Please reproduce exactly, and only, the lines from the one with "Image resolution: width=725" through the last line of the listing below, both ends included, leaving out the pictures.

───

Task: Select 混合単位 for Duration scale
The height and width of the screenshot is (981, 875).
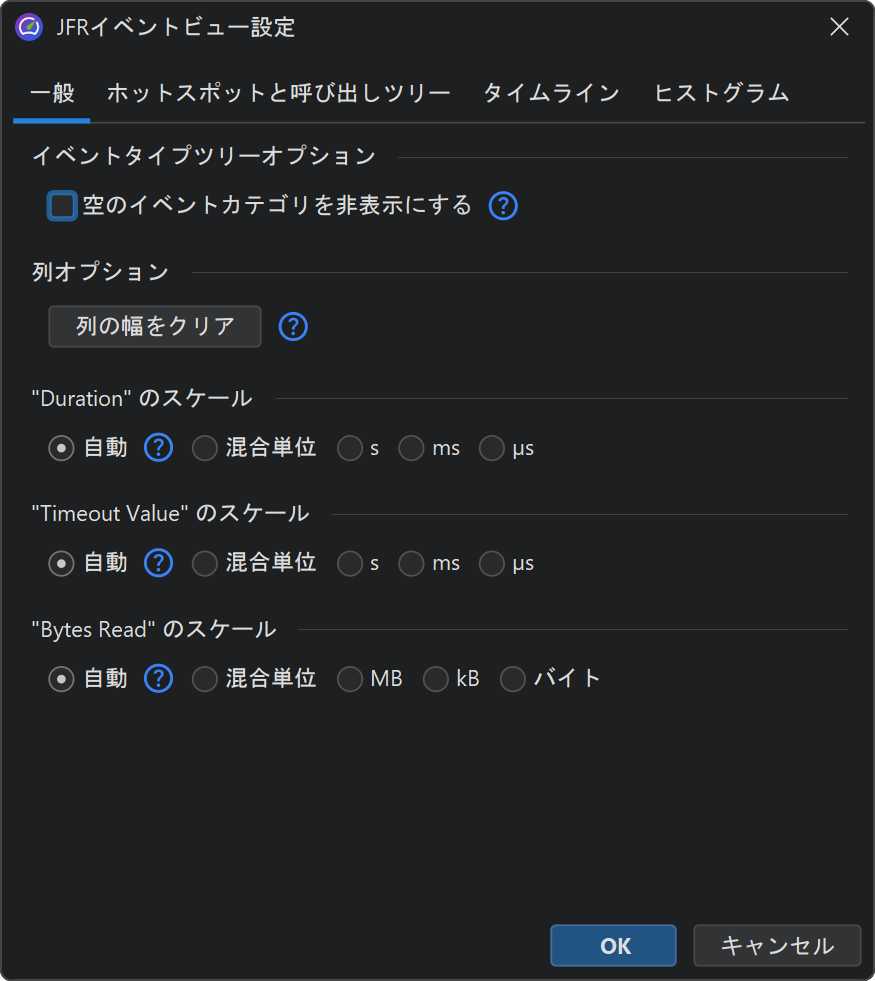Action: point(205,449)
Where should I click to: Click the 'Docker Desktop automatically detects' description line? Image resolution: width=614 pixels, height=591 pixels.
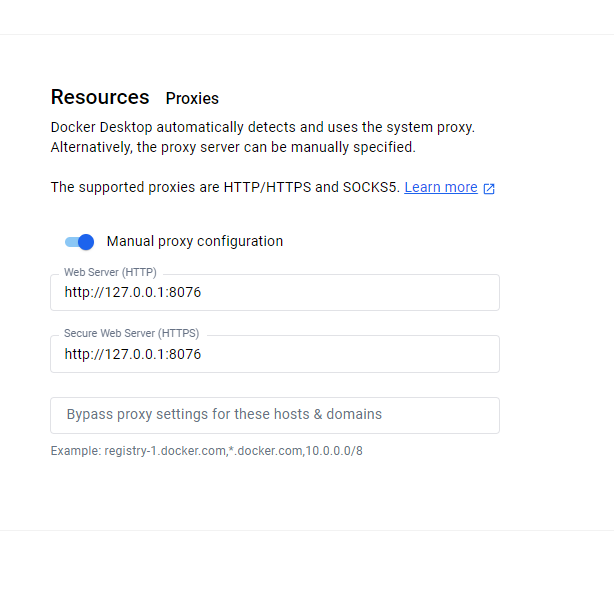263,127
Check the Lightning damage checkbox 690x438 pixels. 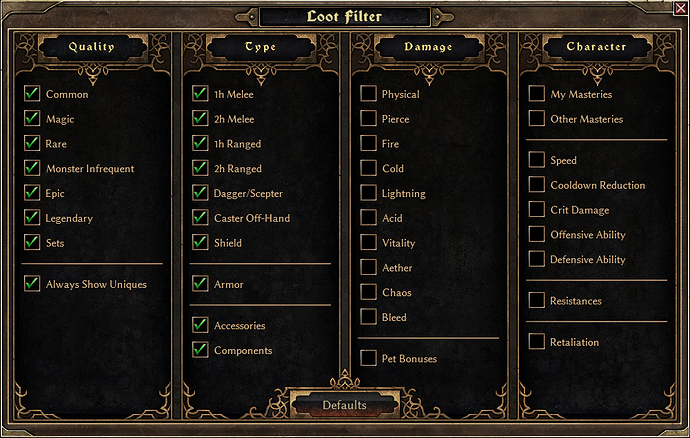368,193
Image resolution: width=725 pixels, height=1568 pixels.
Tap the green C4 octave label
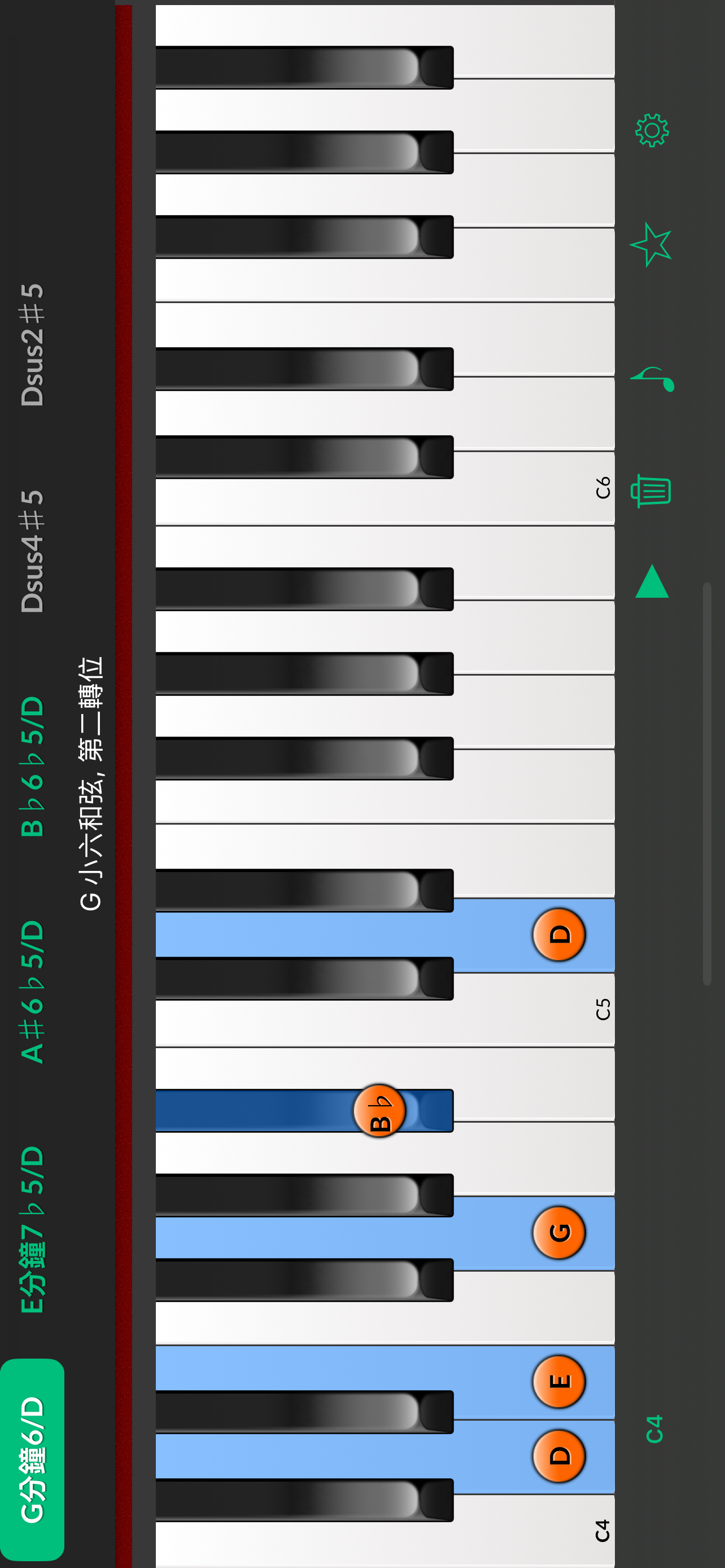click(654, 1429)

───

* [EXERCISE RESULT]
Image resolution: width=725 pixels, height=1568 pixels.
Tap the green C4 octave label
click(654, 1429)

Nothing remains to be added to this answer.